If it was for something like a family funeral I would probably do it. If it's just cover for work I wouldn't, if her regular child care has let her down she'll have to take leave to look after her child. I might do it if my children were at home with me but not on a child free day.

However, if it was a really good friend and their work rota had suddenly been changed, as a one off I'd help them out.

InadvertentlyBrilliant · 24/04/2019 08:03

If you don't want to and were really looking forward to a child-free day and are planning to do something then feel free to say 'no' to her. You don't need an excuse - just tell her you want a child-free day.

What does she normally do for childcare?

I suppose it's worth considering that in the future you may have another child and whether you may end up needing a favour sometime.

PrincessDanae · 24/04/2019 09:20

What a coincidence that she has an unexpected work day on your only free day.....

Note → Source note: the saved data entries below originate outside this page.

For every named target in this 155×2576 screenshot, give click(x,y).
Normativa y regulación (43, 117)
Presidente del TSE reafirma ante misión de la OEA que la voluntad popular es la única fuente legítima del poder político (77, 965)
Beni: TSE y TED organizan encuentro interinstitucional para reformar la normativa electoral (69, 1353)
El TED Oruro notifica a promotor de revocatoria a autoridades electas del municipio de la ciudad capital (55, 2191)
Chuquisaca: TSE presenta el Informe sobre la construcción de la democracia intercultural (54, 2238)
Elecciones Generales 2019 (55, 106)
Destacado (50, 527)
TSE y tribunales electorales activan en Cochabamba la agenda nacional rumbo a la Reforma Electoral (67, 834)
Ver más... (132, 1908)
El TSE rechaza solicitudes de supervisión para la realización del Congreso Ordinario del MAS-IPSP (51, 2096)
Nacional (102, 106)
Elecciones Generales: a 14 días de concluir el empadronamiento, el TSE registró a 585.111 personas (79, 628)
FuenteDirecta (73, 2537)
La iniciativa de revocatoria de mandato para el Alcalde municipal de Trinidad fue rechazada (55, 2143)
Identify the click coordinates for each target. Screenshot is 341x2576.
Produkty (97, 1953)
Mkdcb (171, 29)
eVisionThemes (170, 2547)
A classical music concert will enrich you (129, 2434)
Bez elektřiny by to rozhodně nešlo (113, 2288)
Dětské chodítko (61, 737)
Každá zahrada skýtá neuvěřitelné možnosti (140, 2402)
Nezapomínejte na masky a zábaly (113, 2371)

dustarr73 · 24/04/2019 09:23

No i wouldnt mind her child.You need your own day off for doung your own stuff

KC225 · 24/04/2019 09:43

I think its different if your kids are off, a mum dropped off her daughter yesterday on her way to work for a sleepover with mine. At school in Sweden so they broke upnon Thursday and on Monday. They are 12 so can more or less amuse themselves but a child on their own for the whole day will slow you down.

There must be some back story, is it an inset day? I assume your kids are at different schools. Can she or the Dad not take the day off? Ask family?